§ **Trecho exibido**:
PISTOLAS
HARPERS FERRY E/OU PISTOLAS WOLF
Com a consolidação do
Estado-nação ao longo do século XIX, ocorreu a profissionalização efetiva dos
integrantes das forças armadas dos países em razão da massificação dessas
forças que foram divididas em forças de terra e dos mares – no século XX as
forças aéreas. Diante disso, as forças de terra passaram a ser divididas em
exércitos, corpos-de-exército, divisões, brigadas, regimentos e batalhões.

§ **Detalhes do exercício**: De acordo com o trecho sobre as forças armadas acima, em quais unidades as forças de terra passaram a ser divididas?

§ **Registros brutos**:
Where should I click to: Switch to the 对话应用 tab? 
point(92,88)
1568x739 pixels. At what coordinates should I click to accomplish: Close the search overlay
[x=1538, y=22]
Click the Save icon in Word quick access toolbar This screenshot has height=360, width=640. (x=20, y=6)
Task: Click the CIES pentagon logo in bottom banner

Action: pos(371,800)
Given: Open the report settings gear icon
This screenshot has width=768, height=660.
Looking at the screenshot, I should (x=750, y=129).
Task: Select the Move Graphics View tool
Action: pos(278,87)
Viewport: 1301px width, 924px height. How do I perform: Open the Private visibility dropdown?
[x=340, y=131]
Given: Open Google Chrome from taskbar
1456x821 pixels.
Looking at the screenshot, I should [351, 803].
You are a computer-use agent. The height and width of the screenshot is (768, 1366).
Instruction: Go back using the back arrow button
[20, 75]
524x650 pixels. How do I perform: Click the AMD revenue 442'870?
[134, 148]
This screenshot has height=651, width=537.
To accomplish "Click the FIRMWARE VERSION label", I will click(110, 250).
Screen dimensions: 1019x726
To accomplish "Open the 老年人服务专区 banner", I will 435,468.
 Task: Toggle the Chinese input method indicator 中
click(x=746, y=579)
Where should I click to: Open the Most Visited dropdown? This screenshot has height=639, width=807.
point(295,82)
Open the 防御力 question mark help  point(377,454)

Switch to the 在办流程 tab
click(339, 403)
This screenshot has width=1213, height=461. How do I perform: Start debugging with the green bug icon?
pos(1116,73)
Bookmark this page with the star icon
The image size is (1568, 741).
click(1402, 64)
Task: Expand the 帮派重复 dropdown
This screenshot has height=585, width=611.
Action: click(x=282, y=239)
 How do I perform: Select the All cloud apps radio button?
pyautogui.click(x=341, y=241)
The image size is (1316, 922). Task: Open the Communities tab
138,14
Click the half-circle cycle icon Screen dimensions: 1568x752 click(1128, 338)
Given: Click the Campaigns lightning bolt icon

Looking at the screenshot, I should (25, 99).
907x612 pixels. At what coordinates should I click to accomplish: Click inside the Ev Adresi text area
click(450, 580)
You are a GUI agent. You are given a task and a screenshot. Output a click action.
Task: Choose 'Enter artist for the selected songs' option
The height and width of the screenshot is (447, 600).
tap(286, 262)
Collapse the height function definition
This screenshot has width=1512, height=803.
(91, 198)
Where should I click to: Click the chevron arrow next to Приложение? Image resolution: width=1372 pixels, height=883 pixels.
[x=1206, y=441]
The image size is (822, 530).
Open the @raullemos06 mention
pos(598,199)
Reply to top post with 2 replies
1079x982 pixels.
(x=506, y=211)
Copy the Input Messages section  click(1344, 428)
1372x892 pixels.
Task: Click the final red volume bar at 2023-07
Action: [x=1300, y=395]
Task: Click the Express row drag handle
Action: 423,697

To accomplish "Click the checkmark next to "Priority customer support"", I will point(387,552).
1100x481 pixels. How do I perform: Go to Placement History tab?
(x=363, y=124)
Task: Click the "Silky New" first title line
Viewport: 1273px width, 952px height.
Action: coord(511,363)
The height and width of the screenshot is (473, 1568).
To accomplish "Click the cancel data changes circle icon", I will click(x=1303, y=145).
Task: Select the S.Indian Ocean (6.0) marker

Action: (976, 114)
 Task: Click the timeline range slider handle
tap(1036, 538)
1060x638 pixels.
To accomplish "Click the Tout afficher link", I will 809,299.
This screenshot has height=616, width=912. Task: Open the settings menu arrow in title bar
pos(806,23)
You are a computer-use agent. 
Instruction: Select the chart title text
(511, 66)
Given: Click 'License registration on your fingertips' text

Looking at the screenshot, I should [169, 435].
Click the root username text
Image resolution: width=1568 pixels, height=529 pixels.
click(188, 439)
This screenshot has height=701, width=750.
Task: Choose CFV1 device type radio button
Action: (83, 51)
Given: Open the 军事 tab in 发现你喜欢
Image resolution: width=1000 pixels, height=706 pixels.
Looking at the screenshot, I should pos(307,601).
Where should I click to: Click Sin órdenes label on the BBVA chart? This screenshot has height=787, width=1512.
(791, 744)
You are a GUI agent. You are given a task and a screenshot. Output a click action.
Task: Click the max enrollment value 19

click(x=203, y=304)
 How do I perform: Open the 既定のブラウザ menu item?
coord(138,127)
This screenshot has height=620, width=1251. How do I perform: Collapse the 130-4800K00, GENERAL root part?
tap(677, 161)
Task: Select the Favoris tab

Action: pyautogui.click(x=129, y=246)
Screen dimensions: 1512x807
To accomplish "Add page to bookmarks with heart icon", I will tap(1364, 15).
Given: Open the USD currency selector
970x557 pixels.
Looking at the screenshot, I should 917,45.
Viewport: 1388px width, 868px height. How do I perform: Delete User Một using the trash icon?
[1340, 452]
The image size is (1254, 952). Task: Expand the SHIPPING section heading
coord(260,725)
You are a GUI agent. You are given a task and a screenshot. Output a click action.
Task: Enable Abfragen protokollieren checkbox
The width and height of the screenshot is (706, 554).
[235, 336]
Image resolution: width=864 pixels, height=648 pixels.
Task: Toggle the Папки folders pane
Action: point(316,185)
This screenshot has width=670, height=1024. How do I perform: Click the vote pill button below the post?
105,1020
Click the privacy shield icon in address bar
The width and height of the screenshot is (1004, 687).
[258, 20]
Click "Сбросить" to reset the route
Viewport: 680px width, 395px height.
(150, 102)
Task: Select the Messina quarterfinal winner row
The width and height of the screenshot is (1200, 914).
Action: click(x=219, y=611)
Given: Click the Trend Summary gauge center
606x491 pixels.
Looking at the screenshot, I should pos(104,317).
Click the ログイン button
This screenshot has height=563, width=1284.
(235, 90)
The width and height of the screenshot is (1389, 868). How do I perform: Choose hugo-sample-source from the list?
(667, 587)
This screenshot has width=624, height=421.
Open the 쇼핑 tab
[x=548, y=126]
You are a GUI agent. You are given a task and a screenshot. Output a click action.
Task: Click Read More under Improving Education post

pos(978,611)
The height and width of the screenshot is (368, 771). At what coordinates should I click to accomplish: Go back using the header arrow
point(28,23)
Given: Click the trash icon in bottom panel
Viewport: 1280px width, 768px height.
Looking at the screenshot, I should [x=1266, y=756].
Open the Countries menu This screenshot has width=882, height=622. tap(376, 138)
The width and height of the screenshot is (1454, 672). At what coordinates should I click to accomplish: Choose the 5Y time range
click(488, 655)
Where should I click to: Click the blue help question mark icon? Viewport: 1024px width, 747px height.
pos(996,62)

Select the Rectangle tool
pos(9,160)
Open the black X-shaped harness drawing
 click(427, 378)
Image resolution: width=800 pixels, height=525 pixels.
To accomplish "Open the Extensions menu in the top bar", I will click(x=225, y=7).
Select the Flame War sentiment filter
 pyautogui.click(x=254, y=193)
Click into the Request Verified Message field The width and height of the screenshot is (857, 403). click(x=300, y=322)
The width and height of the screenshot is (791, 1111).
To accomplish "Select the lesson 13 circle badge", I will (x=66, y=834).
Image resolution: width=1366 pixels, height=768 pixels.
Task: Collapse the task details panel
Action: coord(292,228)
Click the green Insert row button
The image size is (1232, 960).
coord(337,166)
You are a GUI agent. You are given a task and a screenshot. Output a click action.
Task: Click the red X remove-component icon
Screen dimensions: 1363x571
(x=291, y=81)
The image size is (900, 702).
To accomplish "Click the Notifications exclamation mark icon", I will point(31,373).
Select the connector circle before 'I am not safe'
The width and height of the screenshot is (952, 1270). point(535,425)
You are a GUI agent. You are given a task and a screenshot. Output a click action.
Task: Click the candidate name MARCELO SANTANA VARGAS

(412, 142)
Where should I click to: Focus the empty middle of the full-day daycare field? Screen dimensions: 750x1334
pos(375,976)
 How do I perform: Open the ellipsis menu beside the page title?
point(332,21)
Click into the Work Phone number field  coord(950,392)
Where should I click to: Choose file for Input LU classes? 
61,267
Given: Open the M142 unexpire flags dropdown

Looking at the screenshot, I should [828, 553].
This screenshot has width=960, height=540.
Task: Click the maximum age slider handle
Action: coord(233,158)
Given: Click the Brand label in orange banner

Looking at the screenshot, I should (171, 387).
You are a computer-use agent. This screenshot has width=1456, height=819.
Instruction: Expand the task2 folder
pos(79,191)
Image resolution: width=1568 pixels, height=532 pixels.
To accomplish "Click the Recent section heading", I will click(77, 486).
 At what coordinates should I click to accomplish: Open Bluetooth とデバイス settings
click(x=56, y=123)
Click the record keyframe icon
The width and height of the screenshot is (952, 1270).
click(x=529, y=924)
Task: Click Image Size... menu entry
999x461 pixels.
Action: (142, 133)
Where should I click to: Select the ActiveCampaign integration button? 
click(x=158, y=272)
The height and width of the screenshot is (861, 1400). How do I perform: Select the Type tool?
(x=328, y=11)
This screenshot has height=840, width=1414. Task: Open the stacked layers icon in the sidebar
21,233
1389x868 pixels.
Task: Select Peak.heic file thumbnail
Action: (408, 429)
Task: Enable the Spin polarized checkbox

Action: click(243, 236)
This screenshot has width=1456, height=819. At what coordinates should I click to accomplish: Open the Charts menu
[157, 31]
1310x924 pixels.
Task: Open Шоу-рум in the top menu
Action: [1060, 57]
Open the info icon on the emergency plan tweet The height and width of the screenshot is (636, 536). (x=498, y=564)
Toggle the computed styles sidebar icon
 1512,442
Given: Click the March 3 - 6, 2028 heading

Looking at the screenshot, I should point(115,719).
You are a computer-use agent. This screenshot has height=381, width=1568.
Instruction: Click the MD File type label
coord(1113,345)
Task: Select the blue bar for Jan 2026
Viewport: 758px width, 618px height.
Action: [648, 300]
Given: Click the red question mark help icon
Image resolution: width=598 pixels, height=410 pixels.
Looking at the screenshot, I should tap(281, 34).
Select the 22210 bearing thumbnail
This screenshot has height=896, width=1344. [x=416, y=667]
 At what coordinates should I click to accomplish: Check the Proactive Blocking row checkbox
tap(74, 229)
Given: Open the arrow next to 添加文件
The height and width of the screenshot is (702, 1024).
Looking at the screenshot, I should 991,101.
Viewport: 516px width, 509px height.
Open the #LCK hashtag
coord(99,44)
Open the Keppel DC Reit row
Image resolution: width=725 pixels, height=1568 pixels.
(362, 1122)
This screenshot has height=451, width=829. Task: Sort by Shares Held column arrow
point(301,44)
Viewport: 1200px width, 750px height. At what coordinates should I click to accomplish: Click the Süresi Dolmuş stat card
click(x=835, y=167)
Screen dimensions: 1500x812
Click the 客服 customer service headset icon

§ **Resposta completa**: Em exércitos, corpos-de-exército, divisões, brigadas, regimentos e batalhões.